September 6, 2005, 12:07 AM
I cant seem to hit anything on trap, but on skeet I'm 50% :) not to good on skeet either I guess.
September 6, 2005, 09:14 AM
This information is dated (being taken from my 2001 edition of Black's Wing & Clay); however, it should help to steer you to some clubs in your area:
Berthoud Gun Club, Inc.
624 E. CR #8
Berthoud, CO 80513
Buckeye Trap & Skeet Range
6255 W. CR #74
Windsor, CO 80550
Trap: 6, Skeet 2, Wobble Trap
Golden Gun Club, Inc.
1503 S. Watkins Road
Watkins, CO 80137
Trap: 10, Skeet 6
Tri Service Sportsmans Club
7664 W. Ontario Place
Littleton, CO 80123
Trap: 2, Skeet: 5
Hope this helps.
Good luck, and good shooting!
September 6, 2005, 09:32 AM
Trap: Easier to learn, harder to master...
Skeet: Harder to learn, easier to master.

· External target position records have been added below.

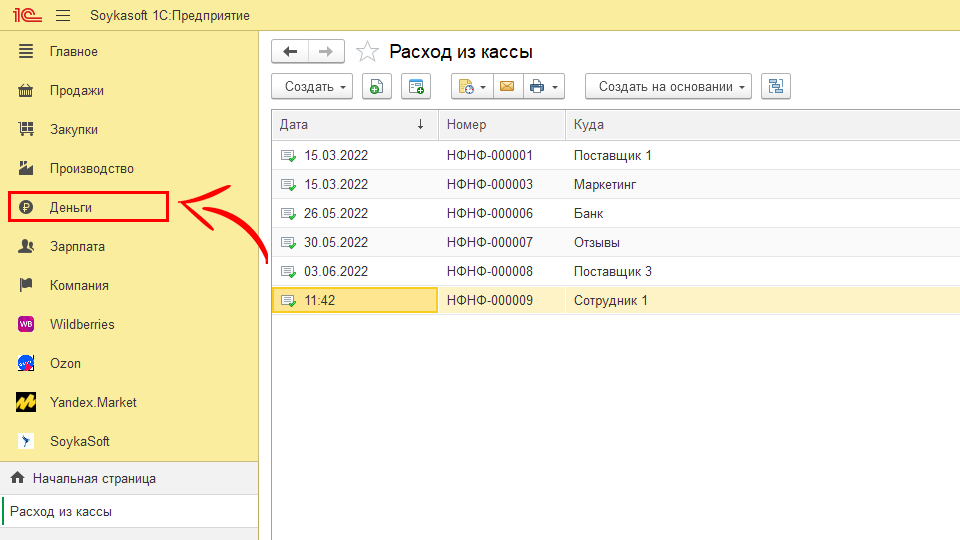Go to Начальная страница
960x540 pixels.
point(94,478)
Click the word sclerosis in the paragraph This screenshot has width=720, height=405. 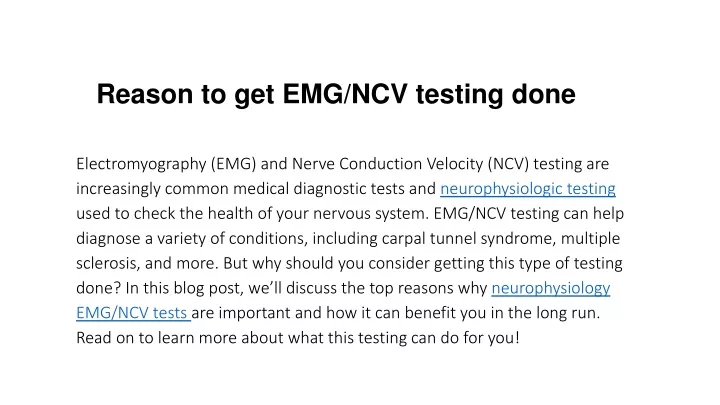pos(108,263)
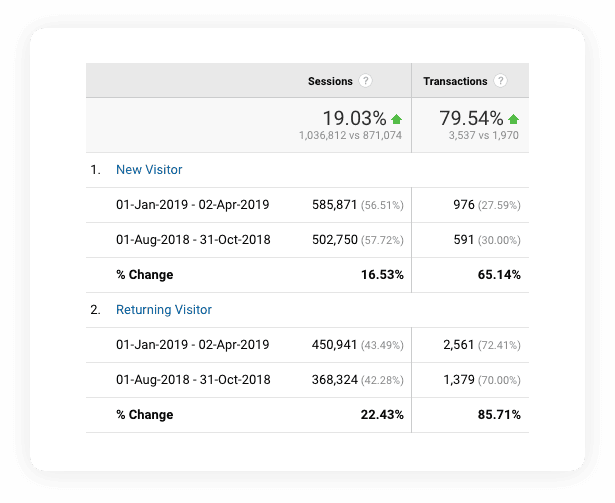615x503 pixels.
Task: Click the green up arrow beside 19.03%
Action: 396,119
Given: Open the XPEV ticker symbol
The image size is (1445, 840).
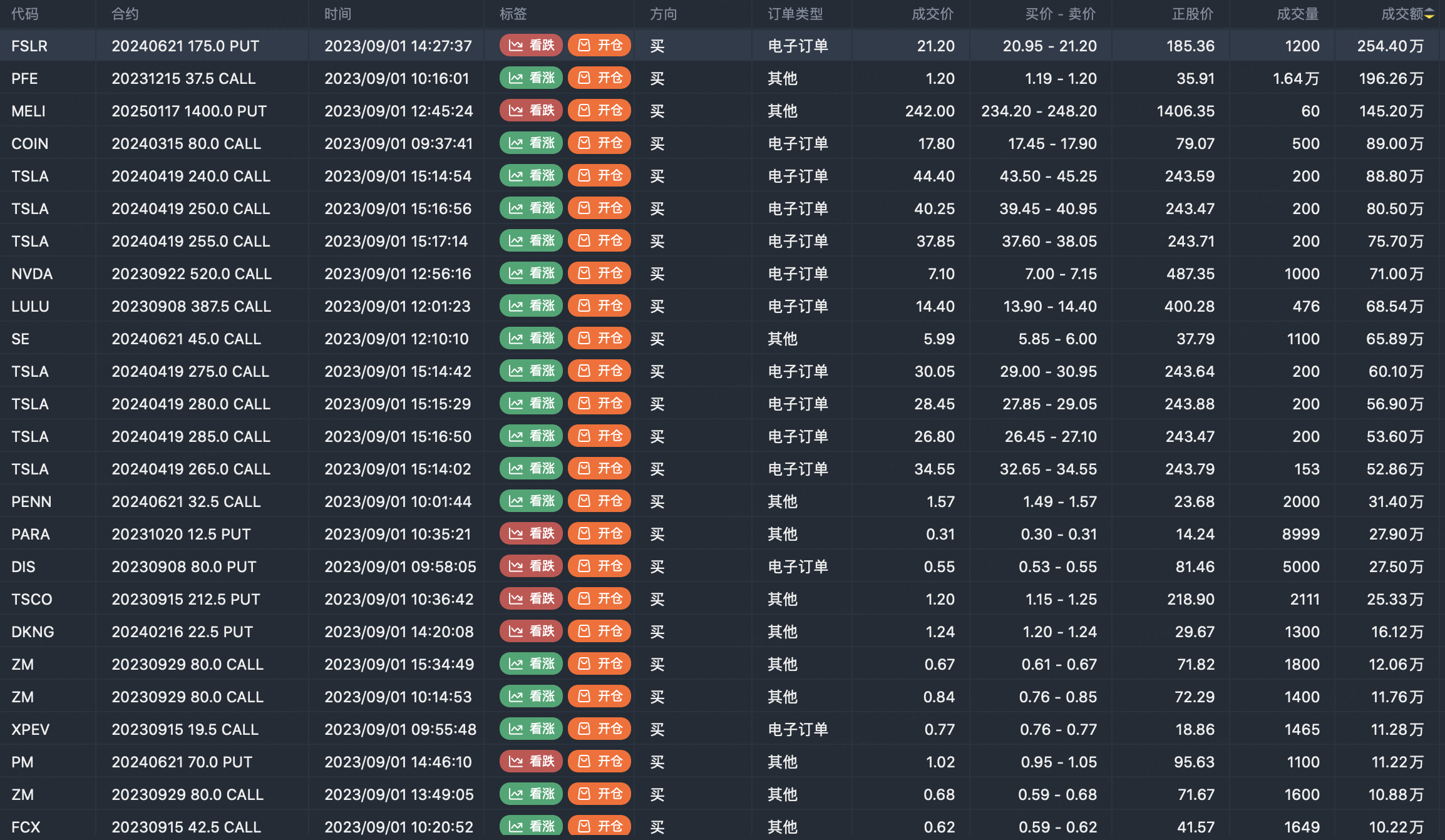Looking at the screenshot, I should (x=30, y=729).
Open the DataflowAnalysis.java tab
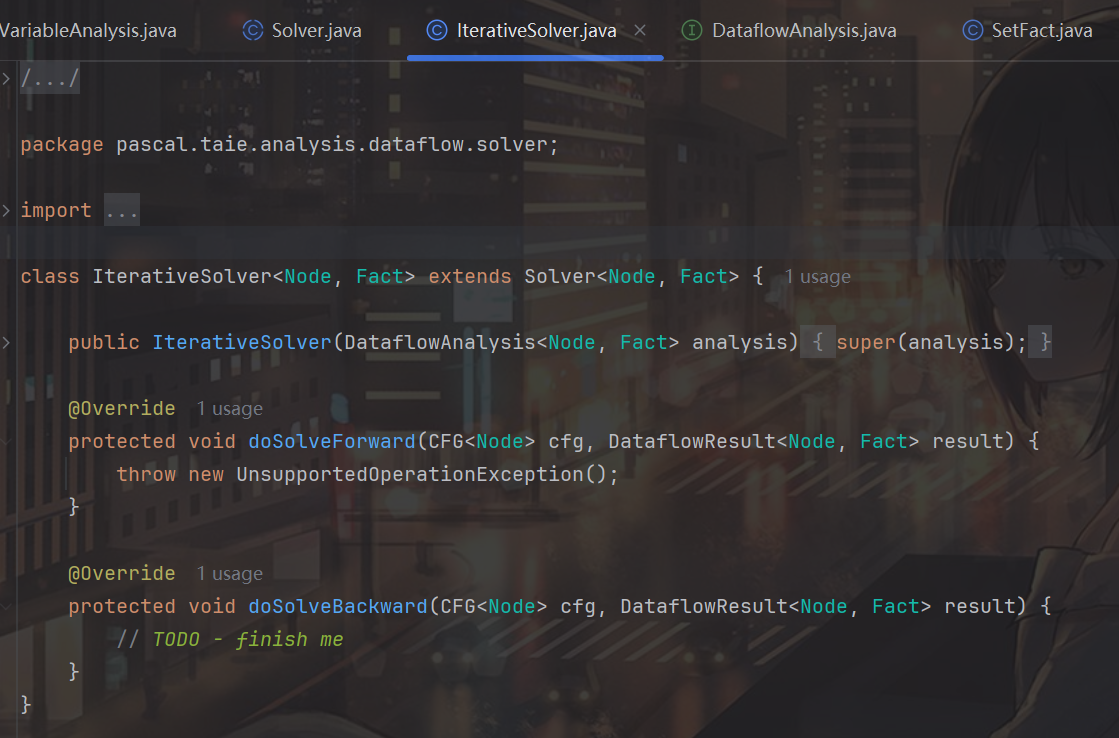The image size is (1119, 738). point(803,31)
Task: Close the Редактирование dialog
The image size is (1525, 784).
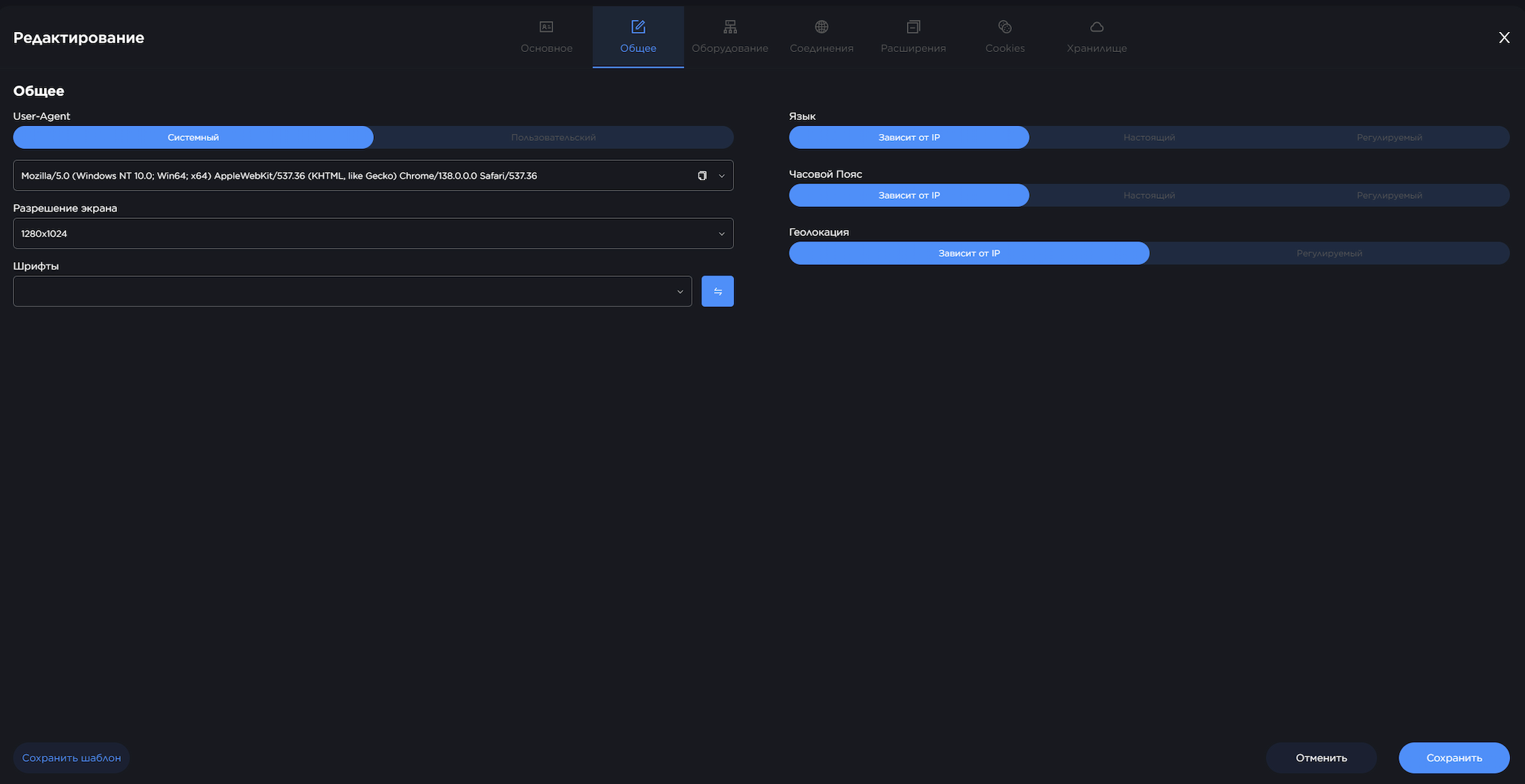Action: pyautogui.click(x=1504, y=38)
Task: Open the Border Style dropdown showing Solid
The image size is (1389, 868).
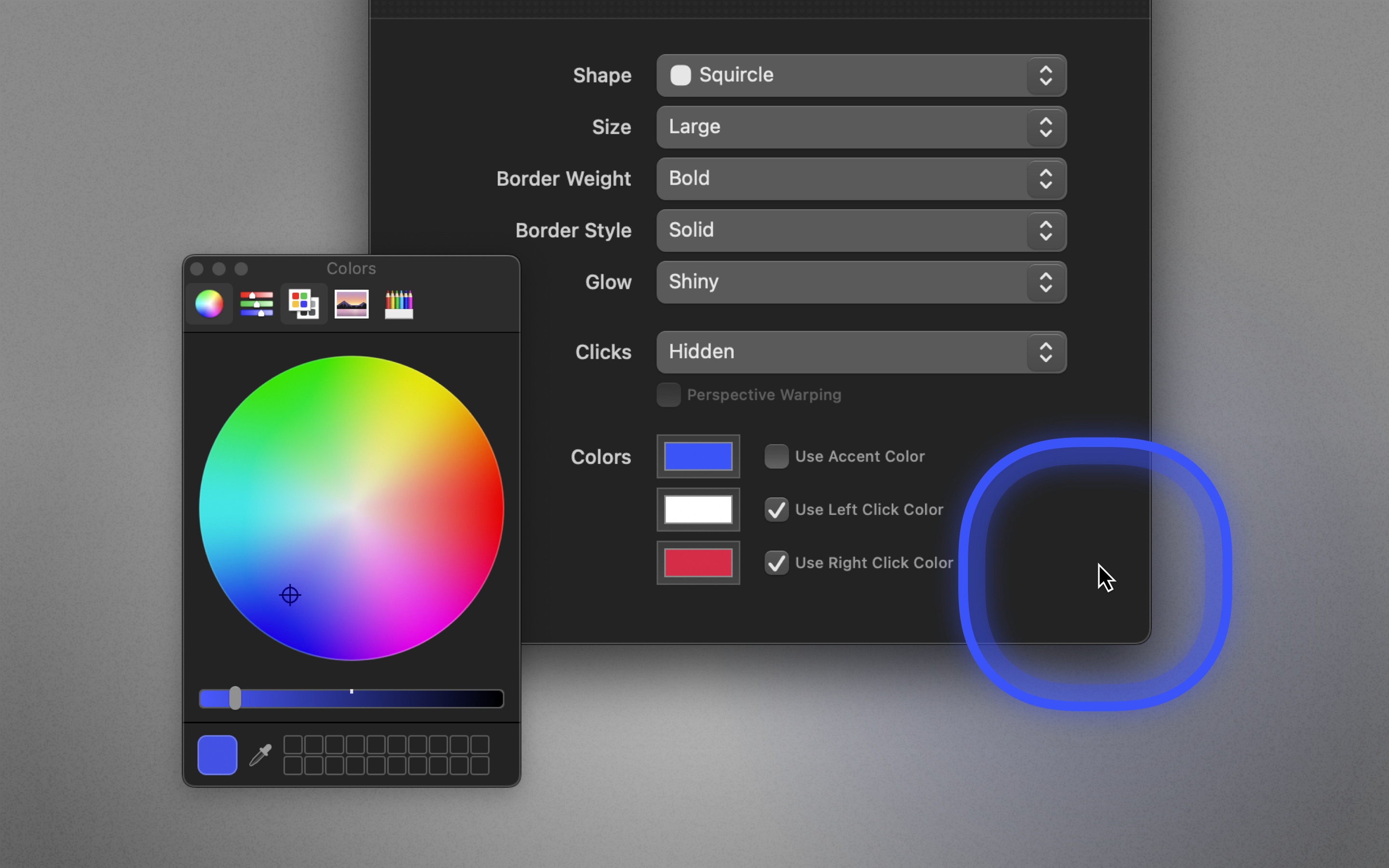Action: tap(861, 230)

In trap your targets are all "going away" but at various angles. In skeet, your targets are everything; going away, incoming and crossing. Skeet is easier to master because the targets are always the same from round to round and you know exactly where they are going (weather can change this a bit).
There is no rule (unless it's a local rule) that says you cannot use a pump gun for either game.
September 6, 2005, 09:41 AM
Trap is what you miss at if shooting a skeet gun. Skeet is what you miss at when you use a trap gun.These truths need to be introduced to your wife, now!